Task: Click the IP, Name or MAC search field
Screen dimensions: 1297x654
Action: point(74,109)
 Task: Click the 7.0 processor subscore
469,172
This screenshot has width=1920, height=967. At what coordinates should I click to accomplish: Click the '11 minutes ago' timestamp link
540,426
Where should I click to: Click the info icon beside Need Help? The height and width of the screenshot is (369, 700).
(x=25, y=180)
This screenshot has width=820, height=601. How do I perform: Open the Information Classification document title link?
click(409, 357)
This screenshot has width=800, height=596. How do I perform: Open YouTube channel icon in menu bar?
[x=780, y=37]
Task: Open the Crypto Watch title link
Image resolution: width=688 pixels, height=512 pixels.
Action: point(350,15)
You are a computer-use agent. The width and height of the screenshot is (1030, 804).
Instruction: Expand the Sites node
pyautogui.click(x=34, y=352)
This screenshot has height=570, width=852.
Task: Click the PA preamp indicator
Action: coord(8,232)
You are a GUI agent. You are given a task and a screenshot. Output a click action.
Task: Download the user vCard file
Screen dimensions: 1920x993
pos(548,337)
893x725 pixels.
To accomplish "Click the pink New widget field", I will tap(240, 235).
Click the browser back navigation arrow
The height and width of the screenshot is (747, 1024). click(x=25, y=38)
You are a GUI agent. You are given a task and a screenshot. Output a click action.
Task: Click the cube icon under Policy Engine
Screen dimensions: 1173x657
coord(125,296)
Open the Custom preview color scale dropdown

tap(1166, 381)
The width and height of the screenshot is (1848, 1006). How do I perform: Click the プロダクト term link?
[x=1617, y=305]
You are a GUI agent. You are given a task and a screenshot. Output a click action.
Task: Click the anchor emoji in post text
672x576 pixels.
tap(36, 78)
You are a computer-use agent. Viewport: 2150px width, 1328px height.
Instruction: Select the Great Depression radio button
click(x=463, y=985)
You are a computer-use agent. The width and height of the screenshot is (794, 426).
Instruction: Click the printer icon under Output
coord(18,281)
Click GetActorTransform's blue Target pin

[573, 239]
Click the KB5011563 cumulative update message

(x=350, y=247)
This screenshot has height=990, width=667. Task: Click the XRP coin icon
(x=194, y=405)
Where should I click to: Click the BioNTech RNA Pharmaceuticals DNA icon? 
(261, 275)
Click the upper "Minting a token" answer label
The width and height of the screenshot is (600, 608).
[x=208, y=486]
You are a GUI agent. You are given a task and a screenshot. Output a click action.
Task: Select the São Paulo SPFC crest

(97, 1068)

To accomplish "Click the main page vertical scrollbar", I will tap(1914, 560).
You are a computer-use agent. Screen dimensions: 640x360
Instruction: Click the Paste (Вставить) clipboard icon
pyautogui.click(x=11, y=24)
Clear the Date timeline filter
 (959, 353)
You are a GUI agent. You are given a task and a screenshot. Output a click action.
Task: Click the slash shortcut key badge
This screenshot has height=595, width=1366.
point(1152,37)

• _Problem_
Every record shown above should be written out again exactly.

• _Solution to this problem_
Task: Click the IP, Name or MAC search field
Screen dimensions: 1297x654
Action: point(74,109)
 Task: Click the 7.0 processor subscore
469,172
This screenshot has width=1920, height=967. At what coordinates should I click to accomplish: Click the '11 minutes ago' timestamp link
540,426
Where should I click to: Click the info icon beside Need Help? The height and width of the screenshot is (369, 700).
(x=25, y=180)
This screenshot has width=820, height=601. How do I perform: Open the Information Classification document title link?
click(409, 357)
This screenshot has width=800, height=596. How do I perform: Open YouTube channel icon in menu bar?
[x=780, y=37]
Task: Open the Crypto Watch title link
Image resolution: width=688 pixels, height=512 pixels.
Action: point(350,15)
You are a computer-use agent. The width and height of the screenshot is (1030, 804).
Instruction: Expand the Sites node
pyautogui.click(x=34, y=352)
This screenshot has height=570, width=852.
Task: Click the PA preamp indicator
Action: coord(8,232)
You are a GUI agent. You are given a task and a screenshot. Output a click action.
Task: Download the user vCard file
Screen dimensions: 1920x993
pos(548,337)
893x725 pixels.
To accomplish "Click the pink New widget field", I will tap(240, 235).
Click the browser back navigation arrow
The height and width of the screenshot is (747, 1024). click(x=25, y=38)
You are a GUI agent. You are given a task and a screenshot. Output a click action.
Task: Click the cube icon under Policy Engine
Screen dimensions: 1173x657
coord(125,296)
Open the Custom preview color scale dropdown

tap(1166, 381)
The width and height of the screenshot is (1848, 1006). How do I perform: Click the プロダクト term link?
[x=1617, y=305]
You are a GUI agent. You are given a task and a screenshot. Output a click action.
Task: Click the anchor emoji in post text
672x576 pixels.
tap(36, 78)
You are a computer-use agent. Viewport: 2150px width, 1328px height.
Instruction: Select the Great Depression radio button
click(x=463, y=985)
You are a computer-use agent. The width and height of the screenshot is (794, 426).
Instruction: Click the printer icon under Output
coord(18,281)
Click GetActorTransform's blue Target pin

[573, 239]
Click the KB5011563 cumulative update message

(x=350, y=247)
This screenshot has height=990, width=667. Task: Click the XRP coin icon
(x=194, y=405)
Where should I click to: Click the BioNTech RNA Pharmaceuticals DNA icon? 
(261, 275)
Click the upper "Minting a token" answer label
The width and height of the screenshot is (600, 608).
[x=208, y=486]
You are a GUI agent. You are given a task and a screenshot. Output a click action.
Task: Select the São Paulo SPFC crest

(97, 1068)

To accomplish "Click the main page vertical scrollbar", I will tap(1914, 560).
You are a computer-use agent. Screen dimensions: 640x360
Instruction: Click the Paste (Вставить) clipboard icon
pyautogui.click(x=11, y=24)
Clear the Date timeline filter
 (959, 353)
You are a GUI agent. You are given a task and a screenshot. Output a click action.
Task: Click the slash shortcut key badge
This screenshot has height=595, width=1366.
point(1152,37)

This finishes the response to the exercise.